Technical information
- Licensing authority: FCC
- Facility ID: 28301
- Class: B
- ERP: 47,000 watts
- HAAT: 154 meters (505 ft)
- Transmitter coordinates: 40°33′28.1″N 89°34′4.4″W﻿ / ﻿40.557806°N 89.567889°W
- Translator: See § Translators
- Repeater: See § Repeaters

Links
- Public license information: Public file; LMS;
- Webcast: Listen live
- Website: www.wcicfm.org

= WCIC =

Radio station in Pekin–Peoria, Illinois

WCIC is a Christian adult contemporary music station in Peoria, Illinois. It is licensed to the nearby suburb of Pekin and owned by the University of Northwestern – St. Paul. Studios are located in northwest Peoria.

==Repeaters==
In addition to the main station at 91.5, WCIC simulcasts on full-power satellites WPRC 88.7 in Sheffield, Illinois (serving Sterling and Rock Falls), WSCT 90.5 in Springfield, Illinois and relays via an additional five translators. Between them, WCIC's network stretches across most of west-central Illinois and eastern Iowa.

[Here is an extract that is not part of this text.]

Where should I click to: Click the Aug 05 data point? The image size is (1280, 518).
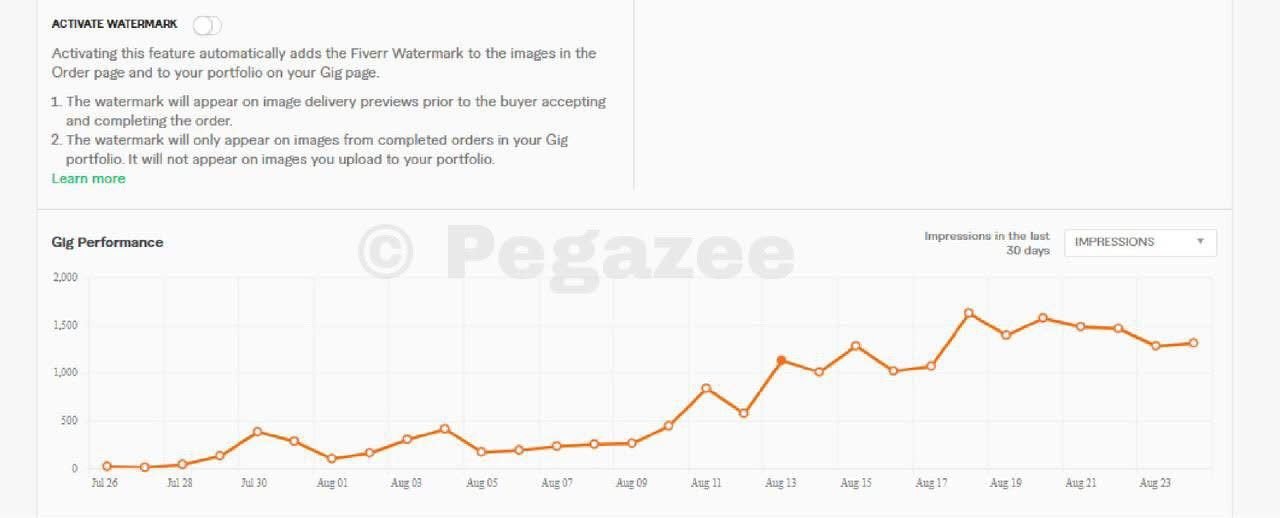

| Call sign | Frequency | City of license | State | Facility ID | Class | ERP (W) | Height (m (ft)) |
|---|---|---|---|---|---|---|---|
| WPRC | 88.7 FM | Sheffield | Illinois | 173264 | B1 | 8,500 | 127 m (417 ft) |
| WSCT | 90.5 FM | Springfield | Illinois | 28285 | A | 3,800 | 125 m (410 ft) |

===Translators===

| Call sign | Frequency (MHz) | City of license | State | Facility ID | Class | ERP (W) | Height (m (ft)) |
|---|---|---|---|---|---|---|---|
| K247BW | 97.3 | Bettendorf | Iowa | 140129 | D | 40 | 95 m (312 ft) |
| W255AI | 98.9 | Bloomington | Illinois | 28297 | D | 55 | 54 m (177 ft) |
| W212AN | 90.3 | Jacksonville | Illinois | 28295 | D | 55 | 76 m (249 ft) |
| W219DV | 91.7 | Jacksonville | Illinois | 87717 | D | 38 | 46 m (151 ft) |
| W263AO | 100.5 | Galesburg | Illinois | 81198 | D | 19 | 99.2 m (325 ft) |

==Frequency areas==
- 91.5 WCIC Pekin, Peoria, Havana, Canton, Washington, Bartonville, Lewistown, Morton, Dunlap, and Surrounding Areas.
- 90.5 WSCT Springfield, Lincoln, Petersburg, Taylorville, Rochester, Chatham, Athens, Auburn, Sherman, Pawnee, Oakford, Kincaid, Mt. Pulaski and Surrounding Areas.
- 88.7 WPRC Sheffield, Sterling, Rock Falls, and Surrounding Areas.
- 90.3 W212AN & 91.7 W219DV Jacksonville, Waverly, Alexander, and Surrounding Areas.
- 98.9 W255AI Bloomington-Normal, LeRoy, Shirley, Heyworth, Towanda, Lexington, and Surrounding Areas.
- 100.5 W263AO Galesburg, Knoxville, Williamsfield, East Galesburg, and Surrounding Areas.
- 97.3 K247BW Bettendorf, Davenport, Moline, East Moline, Rock Island, and Surrounding Areas.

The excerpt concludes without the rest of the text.